Year to date, the fed beef cattle industry in Canada has not seen any marked improvement despite volatile action on the live cattle futures and a perceived shortage of inventory. In fact, cash fed cattle prices are only a few cents off of the highs. Large carcasses have made up for the inventory deficit and the Canadian dollar took care of the upside potential on Canadian cattle. Packers have dragged their heels when pricing cash cattle. Cull cows enjoyed good prices as packers needed the commercial beef for the grind. Feeder cattle and cull cows remained strong until October when prices were pressured by uncertainty in the fed cattle markets due to the closure of XL Foods, which processes 40 per cent of the nation’s beef.

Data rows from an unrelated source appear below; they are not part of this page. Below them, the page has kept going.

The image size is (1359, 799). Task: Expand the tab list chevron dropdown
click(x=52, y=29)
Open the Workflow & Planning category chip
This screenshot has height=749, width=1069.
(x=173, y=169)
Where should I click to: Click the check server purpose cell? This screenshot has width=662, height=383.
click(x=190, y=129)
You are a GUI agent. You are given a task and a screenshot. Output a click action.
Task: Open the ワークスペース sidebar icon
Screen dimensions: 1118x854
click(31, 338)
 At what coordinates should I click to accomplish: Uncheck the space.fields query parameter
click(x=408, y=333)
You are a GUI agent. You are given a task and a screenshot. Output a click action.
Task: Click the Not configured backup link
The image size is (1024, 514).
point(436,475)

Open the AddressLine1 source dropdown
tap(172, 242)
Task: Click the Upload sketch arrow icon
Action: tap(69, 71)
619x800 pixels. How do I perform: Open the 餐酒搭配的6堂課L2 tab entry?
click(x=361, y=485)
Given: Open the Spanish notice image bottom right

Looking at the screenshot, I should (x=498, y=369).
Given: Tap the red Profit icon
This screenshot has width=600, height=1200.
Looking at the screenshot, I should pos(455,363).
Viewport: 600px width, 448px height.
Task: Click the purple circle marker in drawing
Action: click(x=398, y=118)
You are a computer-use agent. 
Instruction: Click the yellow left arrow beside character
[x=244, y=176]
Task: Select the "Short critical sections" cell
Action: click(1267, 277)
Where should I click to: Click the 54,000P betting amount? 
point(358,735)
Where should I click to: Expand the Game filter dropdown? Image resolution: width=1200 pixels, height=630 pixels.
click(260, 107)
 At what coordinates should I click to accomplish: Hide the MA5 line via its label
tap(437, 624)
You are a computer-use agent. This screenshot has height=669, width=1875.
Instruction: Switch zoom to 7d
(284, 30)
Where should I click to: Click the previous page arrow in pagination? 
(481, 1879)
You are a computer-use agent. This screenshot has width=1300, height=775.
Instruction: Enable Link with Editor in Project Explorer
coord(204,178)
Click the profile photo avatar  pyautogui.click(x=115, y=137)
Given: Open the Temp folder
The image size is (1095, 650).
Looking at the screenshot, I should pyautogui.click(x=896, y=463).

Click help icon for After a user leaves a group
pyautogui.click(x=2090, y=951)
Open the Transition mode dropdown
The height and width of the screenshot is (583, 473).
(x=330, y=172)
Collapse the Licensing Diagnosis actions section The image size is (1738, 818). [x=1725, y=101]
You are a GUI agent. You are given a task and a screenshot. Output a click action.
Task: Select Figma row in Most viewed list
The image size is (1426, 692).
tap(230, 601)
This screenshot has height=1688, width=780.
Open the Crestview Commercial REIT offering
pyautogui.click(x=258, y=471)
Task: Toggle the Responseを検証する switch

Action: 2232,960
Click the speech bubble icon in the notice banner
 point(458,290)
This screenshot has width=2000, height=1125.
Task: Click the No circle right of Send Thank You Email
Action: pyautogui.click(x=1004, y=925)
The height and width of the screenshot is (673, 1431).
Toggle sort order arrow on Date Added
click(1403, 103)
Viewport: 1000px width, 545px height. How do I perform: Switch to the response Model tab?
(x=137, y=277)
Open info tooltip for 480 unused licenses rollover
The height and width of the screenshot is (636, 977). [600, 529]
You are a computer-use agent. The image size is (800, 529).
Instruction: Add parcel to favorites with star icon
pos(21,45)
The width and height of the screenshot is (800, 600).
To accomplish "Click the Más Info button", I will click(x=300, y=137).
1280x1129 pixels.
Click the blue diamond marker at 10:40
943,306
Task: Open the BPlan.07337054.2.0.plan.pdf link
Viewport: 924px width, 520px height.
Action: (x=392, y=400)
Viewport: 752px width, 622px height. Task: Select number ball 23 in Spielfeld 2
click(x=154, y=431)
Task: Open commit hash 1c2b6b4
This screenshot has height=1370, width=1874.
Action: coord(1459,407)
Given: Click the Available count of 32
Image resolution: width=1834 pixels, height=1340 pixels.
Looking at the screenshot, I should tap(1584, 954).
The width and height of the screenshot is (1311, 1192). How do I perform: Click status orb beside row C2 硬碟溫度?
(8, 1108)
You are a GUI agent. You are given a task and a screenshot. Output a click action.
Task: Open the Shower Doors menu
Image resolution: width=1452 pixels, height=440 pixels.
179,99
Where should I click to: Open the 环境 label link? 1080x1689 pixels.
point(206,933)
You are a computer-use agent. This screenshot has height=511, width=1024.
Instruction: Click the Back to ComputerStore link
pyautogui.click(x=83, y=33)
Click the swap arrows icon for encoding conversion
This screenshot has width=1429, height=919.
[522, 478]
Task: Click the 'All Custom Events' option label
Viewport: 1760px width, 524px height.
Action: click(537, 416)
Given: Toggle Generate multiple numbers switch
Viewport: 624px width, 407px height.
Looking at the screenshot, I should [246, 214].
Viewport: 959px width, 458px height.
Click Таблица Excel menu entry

The immediate changes we could expect to see will be “muscling” by packer and feeder cattle buyers as prices are falsely held down. This problem will be short in duration. The cull cow market will not recover until after the plant is well into production and this will be a handicap to those who were dependent on cull sales. The fed cattle market is unlikely to be robust unless we can gain beef delivery from XL into the United States. The carcass breaks are higher in the U.S. and we can expect feedlots to play the heavy weights and try to sell on cash or contract into the U.S., thus relieving pressure on the Canadian side. This is already happening with trucks of Canadian live cattle headed south. Boxed beef prices will continue to follow overall demand and are independent of the packing issues at this time.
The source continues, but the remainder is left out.